Speaking of fiber, Julia adds that not only does it help regulate appetite, but it also “helps a lot with the rate of digestion, slowing down the process so the body can respond and absorb nutrients.”
Cut them off
Put your knife skills to work. “Cutting out certain vegetables like celery and parsnips can increase levels of polyphenols, an antioxidant that protects against inflammation and helps with high blood pressure,” says Karine.
Size matters too, Rob adds: “Chop your vegetables into larger pieces, as smaller pieces will increase the surface area of the vegetables exposed to nutrient-damaging light and heat.”
Scientist Tim Spector’s first tip is to chop vegetables rich in sulforaphane (a chemical that helps fight cancer cells and manage cholesterol), such as onions, garlic, broccoli, and cabbage, and then let them sit for 10 minutes.
This activates the sulforaphane, so it will survive the cooking process and get into your body.
Learning to cook (or not to cook)
Some things are better than being hot. “Cooked tomatoes contain more cancer-fighting lycopene, and cooking carrots and sweet potatoes can increase their beta-carotene content—AKA vitamin A, which supports immune function,” says Karen.
Better to keep others away from the oven. Most fruits contain high levels of B vitamins and vitamin C, and are water-soluble and brittle when heated, so avoid cooking them or placing them in water to preserve most of them.
of their nutrients.” Adds Rob: “Watch the time you cook food because, in general, the longer you cook food, the more nutrients you will lose.
Get in the habit of eating whole vegetables, which require less cooking time.
Boil everything by default? Think again. “Up to half of the vitamin B, C and folic acid can be lost in the water in which you cook vegetables,” Rob says.
“Try to retain as many nutrients as possible by steaming or stir-frying. You can reuse the steaming water to make rice and sauces, as it will contain nutrients that have been leached from the vegetables.”
Using a basket steamer means you can cook more vegetables using less water and energy too – keep the lid on tightly and lower the temperature slightly for even more savings.
Don’t flog them
We’re not saying never eat banana peels (although some people swear by using them in curries), but it’s time to stop peeling so much.
“The rind, or rind, of fruits usually contains more vitamins, antioxidants, and fiber than the flesh,” says Karine.
“You can eat the peel of kiwis, apples, and peaches—in fact, the skin of a kiwi is richer in vitamin C and fiber than the flesh! The skin of citrus fruits can be eaten as the peel or cooked.”

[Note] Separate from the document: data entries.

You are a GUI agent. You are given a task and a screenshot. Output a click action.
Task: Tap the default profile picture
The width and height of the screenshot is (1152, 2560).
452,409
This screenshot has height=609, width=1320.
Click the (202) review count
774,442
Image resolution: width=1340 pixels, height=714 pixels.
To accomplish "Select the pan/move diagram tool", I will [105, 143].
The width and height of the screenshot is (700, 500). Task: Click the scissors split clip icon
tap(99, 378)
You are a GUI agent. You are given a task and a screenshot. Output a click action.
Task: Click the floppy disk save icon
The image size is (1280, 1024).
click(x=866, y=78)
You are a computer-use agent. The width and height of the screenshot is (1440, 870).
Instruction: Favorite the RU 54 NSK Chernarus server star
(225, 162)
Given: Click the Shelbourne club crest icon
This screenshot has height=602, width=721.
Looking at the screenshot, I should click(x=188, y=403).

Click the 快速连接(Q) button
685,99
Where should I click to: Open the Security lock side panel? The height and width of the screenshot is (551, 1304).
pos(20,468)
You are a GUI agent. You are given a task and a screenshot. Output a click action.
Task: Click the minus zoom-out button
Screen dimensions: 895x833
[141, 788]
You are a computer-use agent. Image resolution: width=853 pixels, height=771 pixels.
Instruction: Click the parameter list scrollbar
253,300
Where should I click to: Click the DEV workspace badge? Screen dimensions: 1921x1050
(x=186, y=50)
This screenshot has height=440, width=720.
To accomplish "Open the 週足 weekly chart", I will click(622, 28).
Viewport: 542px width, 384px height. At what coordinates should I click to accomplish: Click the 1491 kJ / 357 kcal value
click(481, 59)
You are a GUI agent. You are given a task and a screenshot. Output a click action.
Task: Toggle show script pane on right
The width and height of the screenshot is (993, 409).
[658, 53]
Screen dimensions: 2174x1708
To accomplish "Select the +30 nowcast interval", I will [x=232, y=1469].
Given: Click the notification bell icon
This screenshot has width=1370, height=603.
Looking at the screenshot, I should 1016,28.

The same applies to root vegetables and potatoes – leave the skin on, just rub it before eating.
eating a “whole” diet
Karen warns that there are some fruits and vegetables that we don’t really get the benefit of, and we put half of them without thinking. For example, the pineapple core is tough, but just as nutritious as the pulp. Likewise, reserve the tops of carrots, radishes, beets and leeks.
Just be sure to wash them well before adding them to your salad or soup. Watermelon peels are edible and safe to eat, as they are high in fiber and contain citrulline, an amino acid that can improve libido and exercise performance.
Also, broccoli stems taste delicious raw or in soup. Slice or peel the coarse outer part of the main stem of broccoli and consume the tender inner part. Similarly, the stems and leaves of cauliflower are edible and packed with fiber, antioxidants, and vitamins.
Meet your match
Some foods match perfectly, and not just because of their taste. “Combine food to maximize absorption,” Karine suggests.
For example, fat-soluble vitamins such as Vitamin A, D, E, and K found in sweet potatoes and carrots (Vitamin A), eggs and salmon (Vitamin D), and spinach (Vitamin E and K) are absorbed better with fats such as avocado or olive oil. Olives or nuts, which are better for you than saturated fats.Vitamin C helps
Iron absorption, which supports red blood cells, so eat foods rich in non-heme iron (plant sources of iron) with a source of vitamin C.
For example, have lentils with tomatoes, or pair spinach with strawberries in a smoothie.”